**Brief**
If a line below falls between the line with "1200x626 pixels." and the line with "Click the 集金学堂 sailboat icon", or is one of those two, output it exactly; output nothing else and no pictures.

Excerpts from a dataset
Content starts

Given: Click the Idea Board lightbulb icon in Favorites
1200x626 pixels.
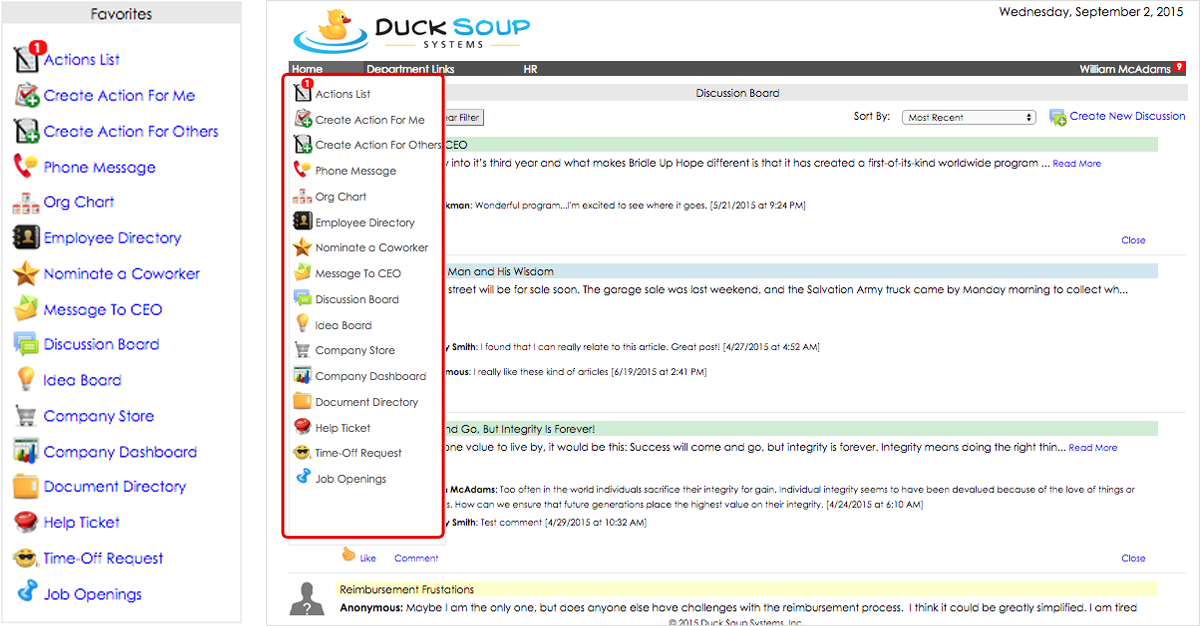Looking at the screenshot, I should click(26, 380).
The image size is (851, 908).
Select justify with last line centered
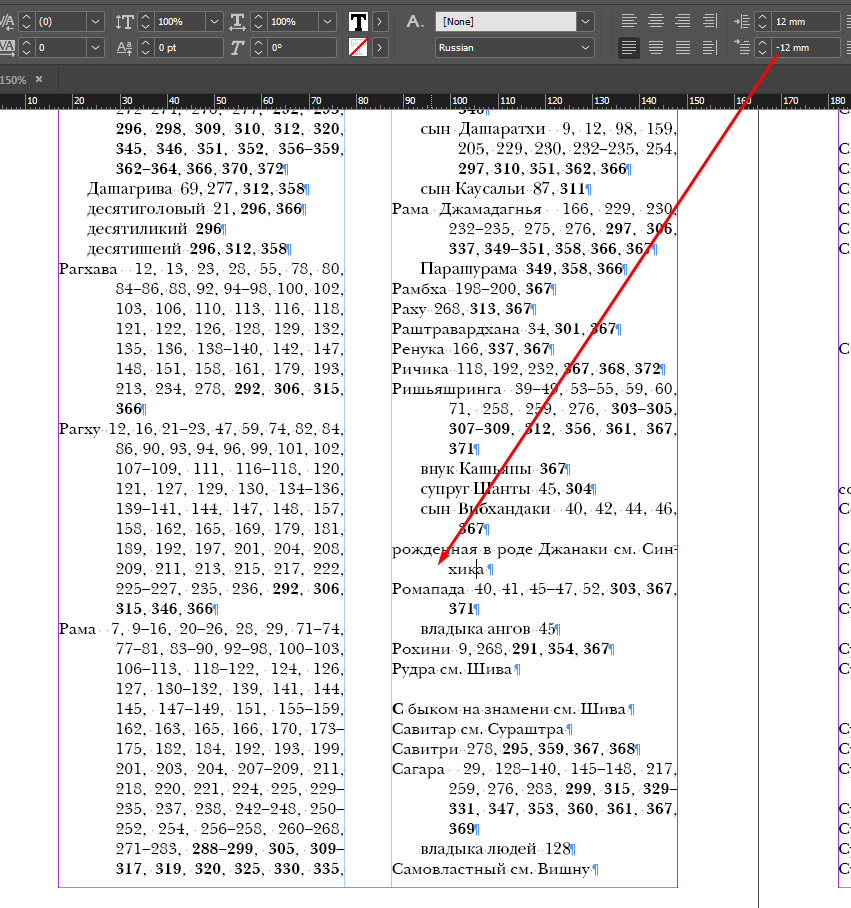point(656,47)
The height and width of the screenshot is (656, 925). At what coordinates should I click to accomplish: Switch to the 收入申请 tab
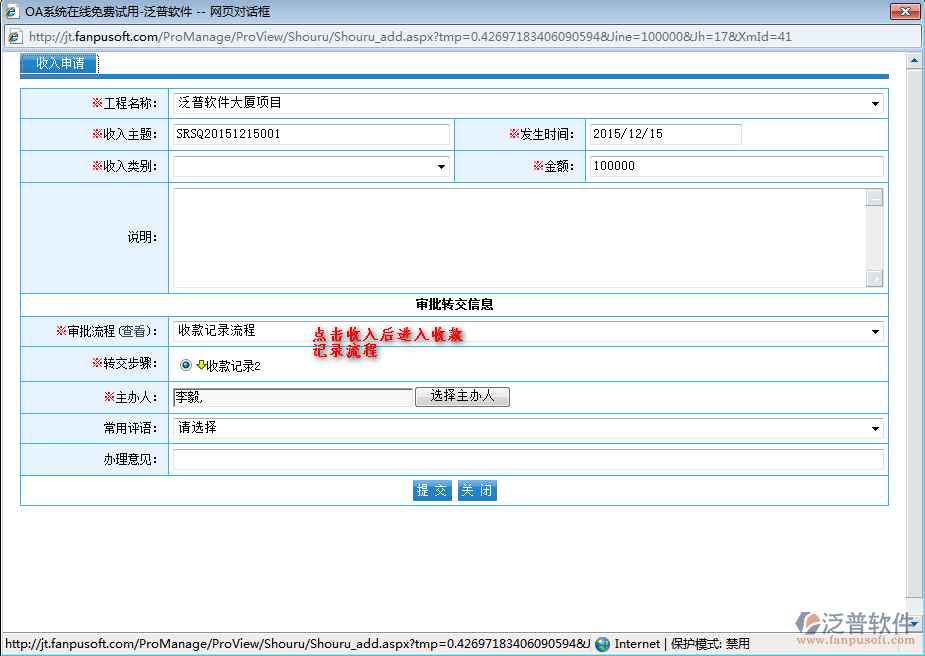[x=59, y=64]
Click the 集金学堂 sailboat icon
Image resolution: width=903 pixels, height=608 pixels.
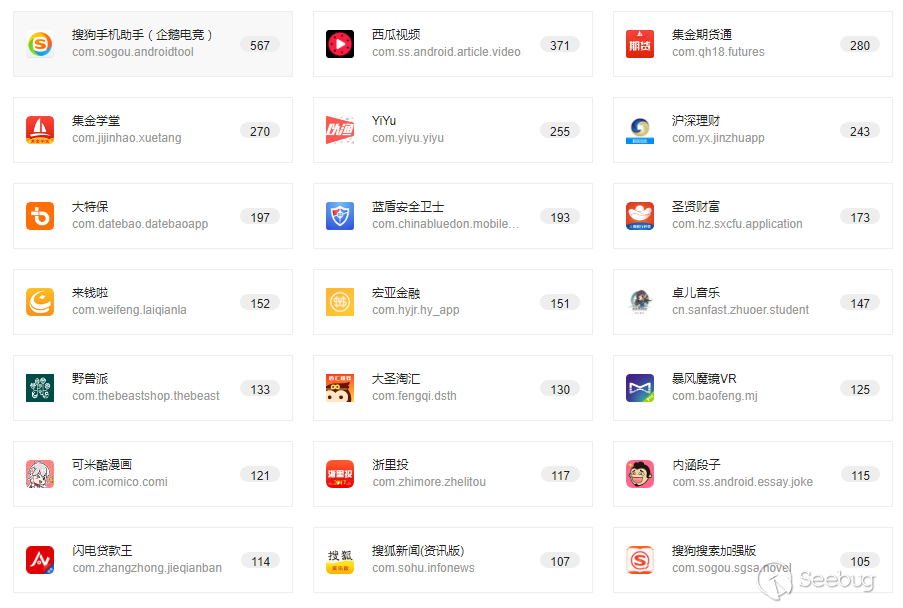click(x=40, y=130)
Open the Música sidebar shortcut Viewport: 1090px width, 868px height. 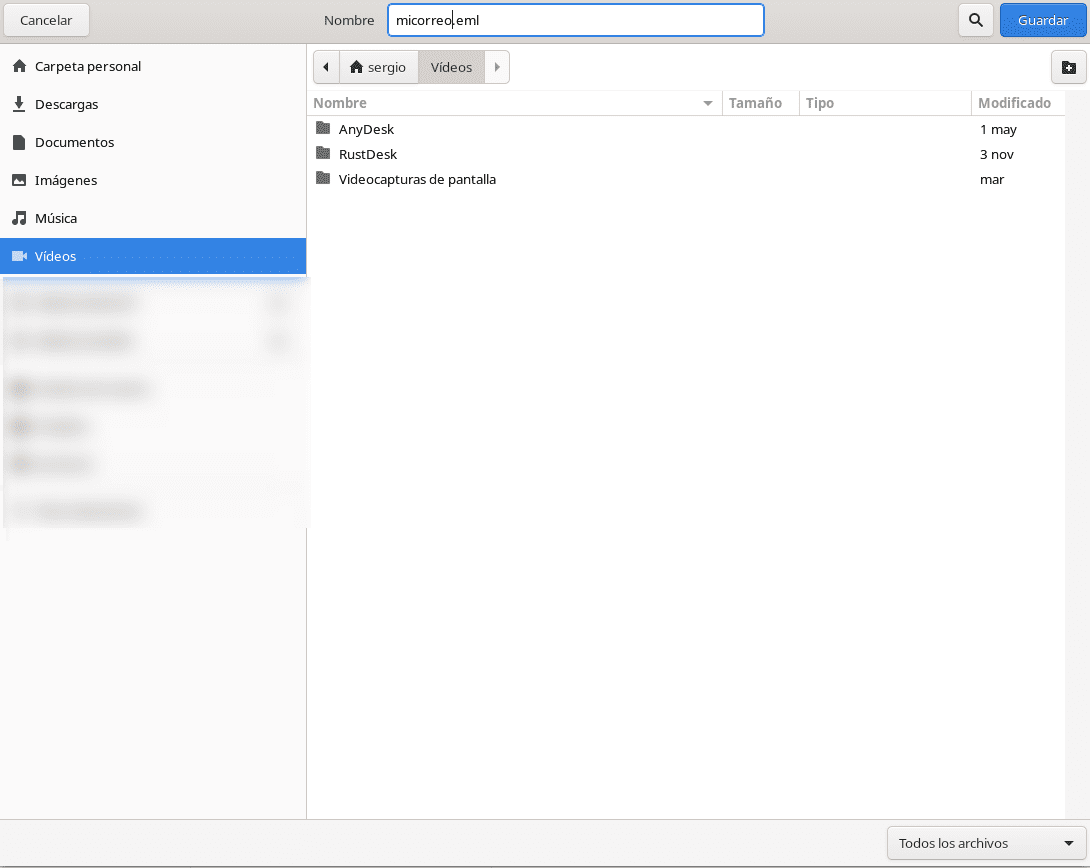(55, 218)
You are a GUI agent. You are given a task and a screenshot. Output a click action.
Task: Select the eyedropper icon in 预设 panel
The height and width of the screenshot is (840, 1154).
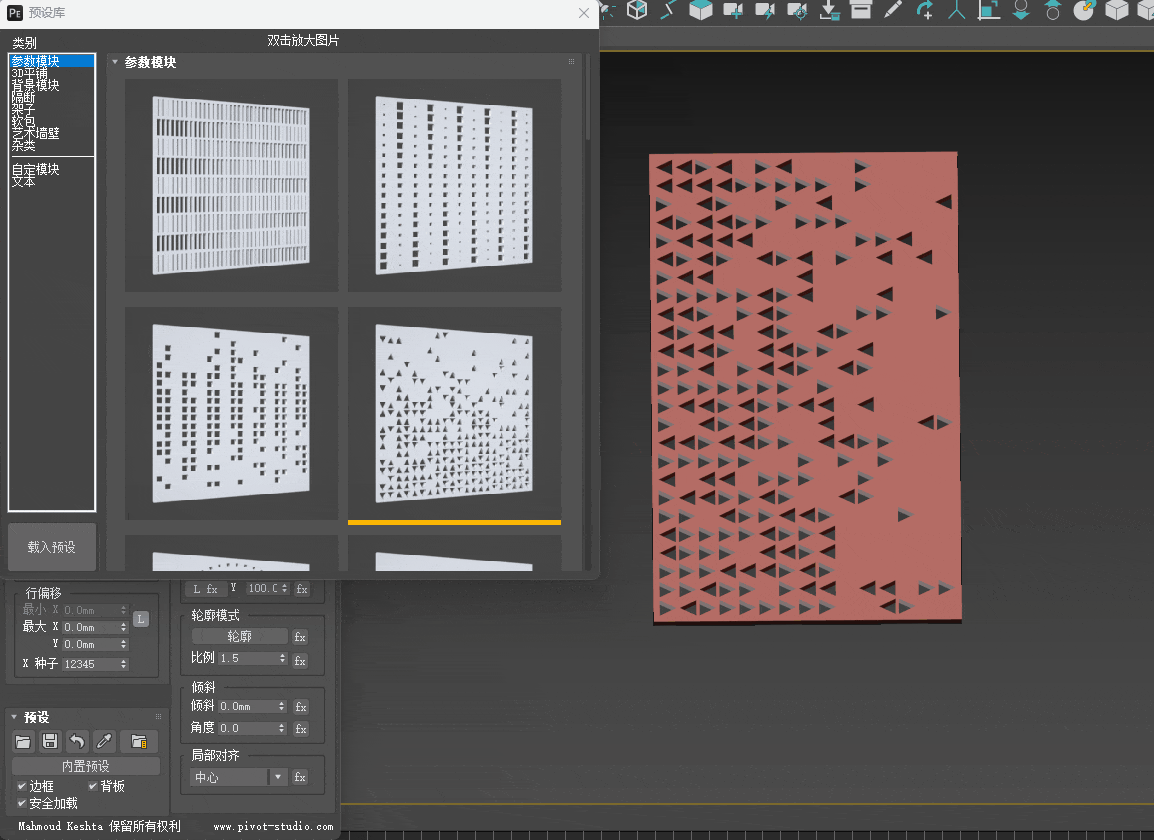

Content ends

**Task answer**
1200x626 pixels.
Looking at the screenshot, I should click(26, 380).
The image size is (851, 908).
Select justify with last line centered
point(656,47)
The height and width of the screenshot is (656, 925). At what coordinates should I click to accomplish: Switch to the 收入申请 tab
[x=59, y=64]
Click the 集金学堂 sailboat icon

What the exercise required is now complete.